Смачный хохот нескольких глоток сопроводил предложение.
Предложение исходило от Саньки по прозвищу Череп (по именам у нас редко кого называли). Саня-Череп в детдомовской табели о рангах значился «знатной сукой», стоило соглашаться, и уж сердить его ни в коем случае не стоило, но как же мне был неприятен этот тип, тощий, разболтанный в суставах, с уродливой головой, большой вверху и внизу маленькой, вечно скаливший свои кривые зубы (один сверху был выбит), развязный, наглый, с его нахальной ленивой безнаказанностью!
С отчаянием я обвела глазами прочих наших ребят: не возмутится ли кто? Все попрятали глаза.
– Саша, я не хочу, – сдавленно сказала я.
Снова смачный хохот, но Череп аж позеленел от злости.
– Так я ж тя урою, паскуда! – пообещал он. – Так я ж те, сволота, всё одно вставлю, будь спокойна, сегодня же ночью напялю!
Неодобрительный ропот раздался среди ребят, даже соседние столы притихли, но вслух никто не запротестовал. Я закусила нижнюю губу, решив ни слезинки не пролить, а накипали слёзы. Бежать на эту ночь? Но куда бежать, когда всё равно нужно будет возвращаться?
Снова я метнулась глазами по чужим лицам, моля хоть у кого защиты, и поймала взгляд Тимура по прозвищу «Тамерлан»: девятиклассника, одного из пяти наших детдомовских «паханов». Был бы Тимур Ваней, думаю, получил бы прозвище «Грозный», но и «Тамерлан» ему как нельзя шло. Сухой, высокий, твёрдый, слегка узкоглазый, с выразительным профилем индейца. Уж, конечно, никто его не звал «Тимкой», и «Тимуром» тоже не называли.
Тамерлан встал из-за своего стола, медленно прошёл ко мне и положил руку мне на плечо.
– Она будет моей бабой, – объявил он спокойно. – Я сказал. Кто против, пусть раззявит дыхало.
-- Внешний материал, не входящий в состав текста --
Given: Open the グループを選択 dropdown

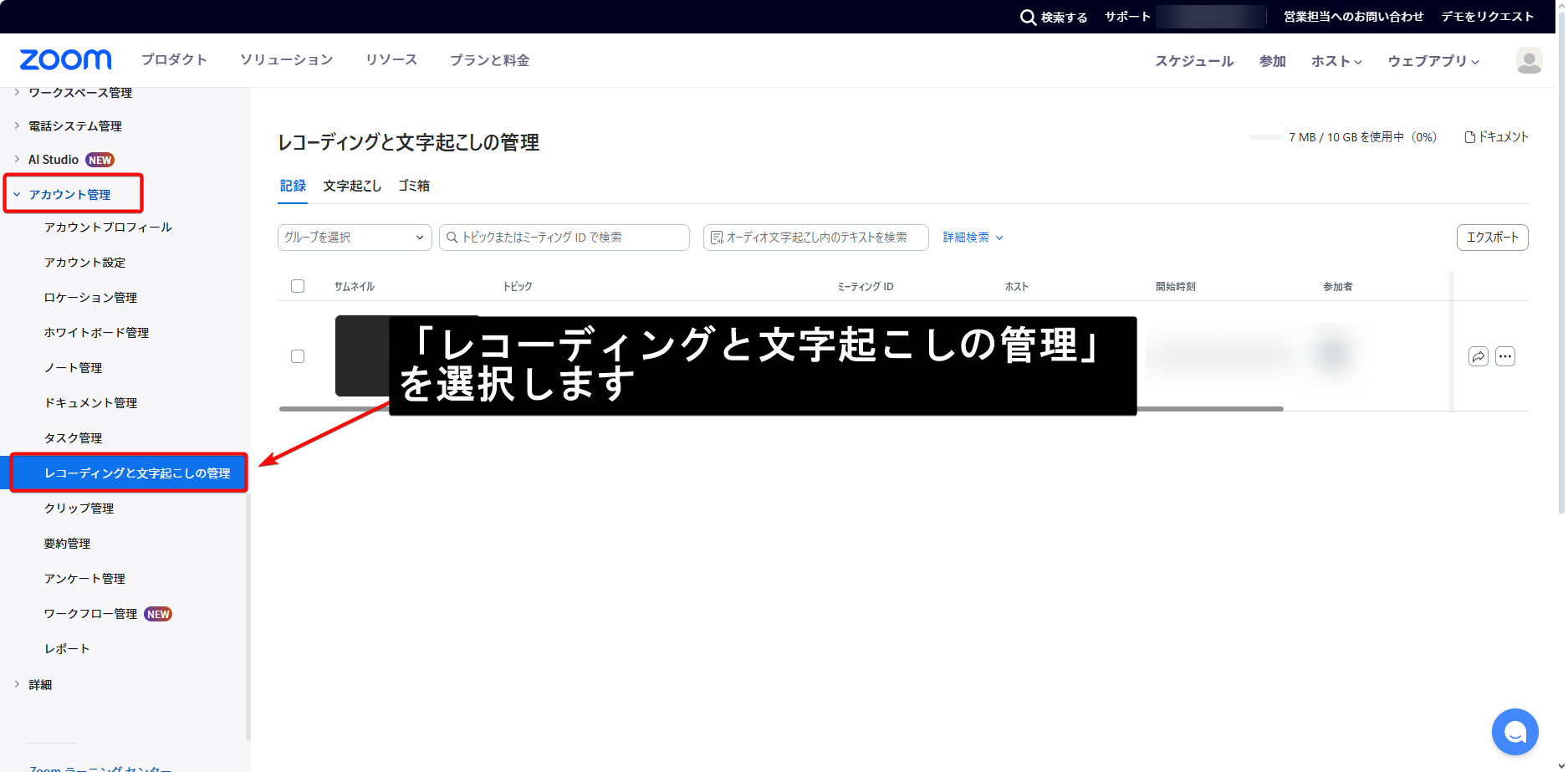Looking at the screenshot, I should [x=355, y=238].
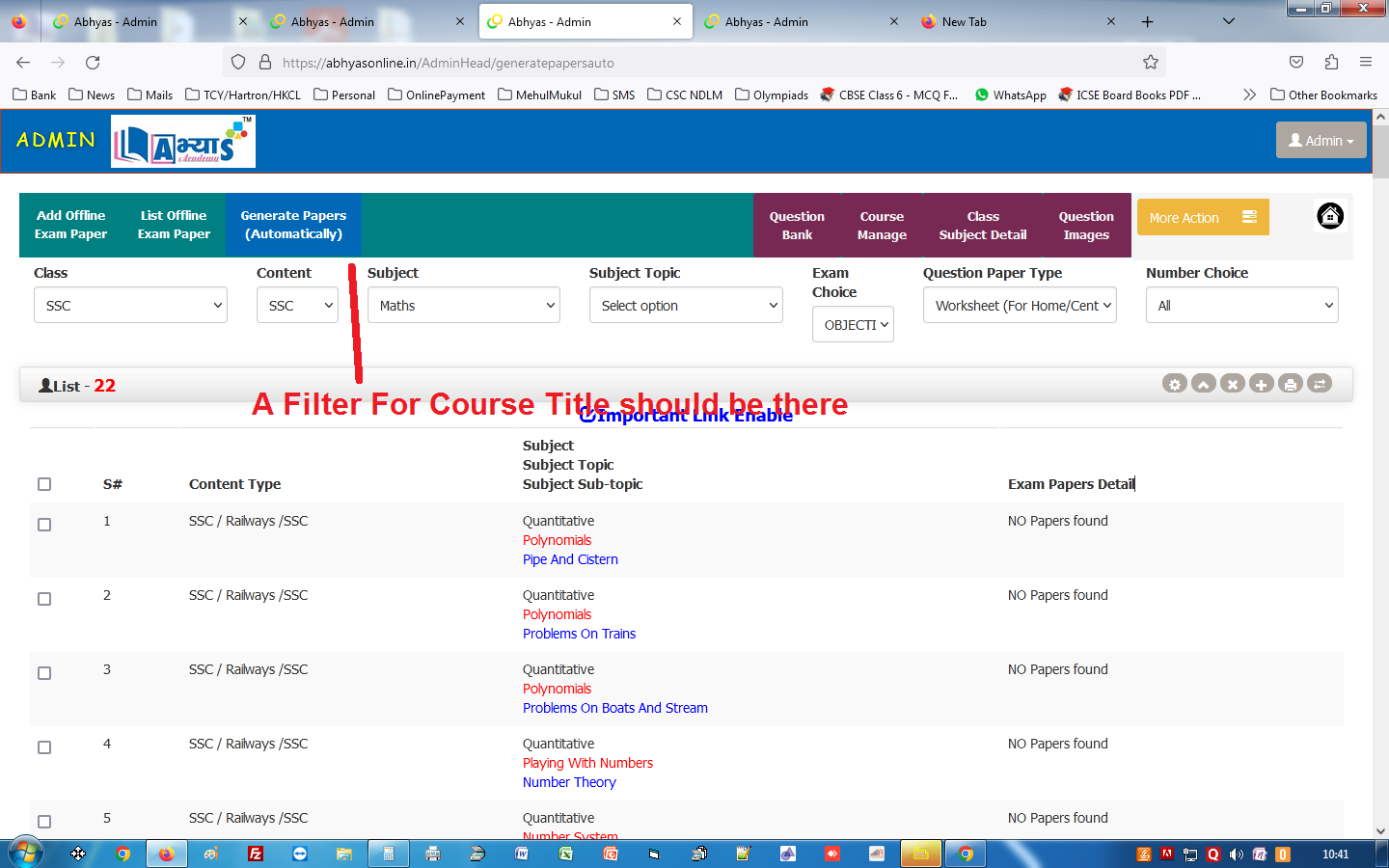
Task: Bookmark this page with the star icon
Action: coord(1150,63)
Немного подождал, вернулся на своё место и продолжил есть, как ни в чём не бывало, даже не глядя на меня.
Завистливый шепот прошелестел по девушкам. Я выдохнула, решив: что ж, это не худшее, что могло со мной быть.
Вот я и в новом звании. Сердце стучало, кусок не лез мне в горло, потому я просто составила посуду на поднос, отнесла её на мойку, выслушала нелестные комментарии поварихи о том, что «зажралась, паскуда», вышла из столовой в коридор и стала ждать своего «мужика». Чем скорее решить это новое, страшное, тем лучше.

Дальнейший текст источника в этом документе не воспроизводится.